Taking all this together, from a liberal-progressive perspective, half this country is literally nuts. Nuts in a way that leads to such arrant nonsense as the Texas GOP party platform opposing the teaching of “higher order thinking skills” — a curriculum which strives to encourage critical thinking — arguing that it might challenge “student’s fixed beliefs” and undermine “parental authority.” What sane person of any political persuasion wants to live in a society where imparting critical thinking skills to our children is seen as a bad thing?
How do you reason with people who insist on being so literally unreasonable? How do you have a useful debate on policy with people who simply reject out of hand the reality of the world around us all? Why should anyone take any conservative anywhere seriously, or extend intellectual credibility to them, when their worldview and their political fortunes are based on fostering and extending wholesale denial of reality? How is it possible for me or any other reasonable person to see these positions as anything but willful ignorance and intellectual dishonesty?

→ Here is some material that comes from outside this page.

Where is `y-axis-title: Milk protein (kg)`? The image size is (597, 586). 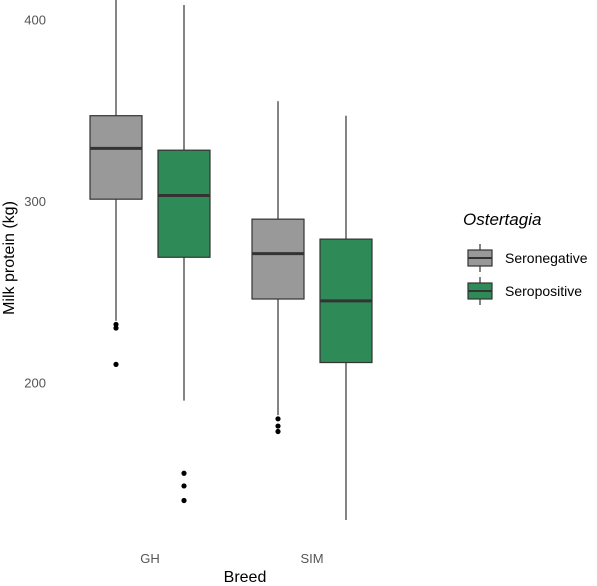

When liberals and progressives are wrong or misguided, it’s for a host of reasons, but it’s not usually because of profound bias in the foundational assumptions of their worldview. It’s because they’ve made a mistake about something. A reality-based error, if you will. The nice thing about reality-based errors is that they are amenable to correction through new evidence or logic. Faith-based errors (i.e., errors of thought which explicitly deny data or external reality in favor of a presupposed conclusion), the type which conservatives have committed themselves to whole-heartedly, are self-reinforcing and resistant to evidence or logic. Proof to the contrary of the erroneous position is just seen as further evidence of the conspiracy against the cherished truth. At this point, conservatism is so overwhelmed with faith-based and systemic errors that it’s impossible for someone outside their frame to distinguish what is sensible from what it is not within their worldview.
In other words, I don’t bark at liberals and progressives, because there simply isn’t the wholesale denial of reality in that wing of American politics and culture that there is on the Right. (With the partial and bizarre exception of vaccine denial; which I also bark at fairly often for the same reasons cited in this post.) People being wrong or believing me to be wrong or holding positions I disagree with is part of life. People being willfully ignorant and intellectual dishonest on a wholesale scale is another problem entirely.
Do I believe that individual conservatives are ignorant and mendacious? No, not in the slightest. At least, not those outside of the conservative political and media elite who create and foster these lies for partisan gain. Without exception, all of the conservatives I personally know in real life are kind, thoughtful people that I’m proud to call friends and relatives. But the beliefs they espouse and the evidence they refuse to examine about those beliefs is toxic to their worldview, and to the body politic as a whole. We all have to live with the consequences of distorted conservative thinking.
Like I said, I’m not sitting on some progressive ladder flinging poo, I am looking at what people actually say and do, and being astonished.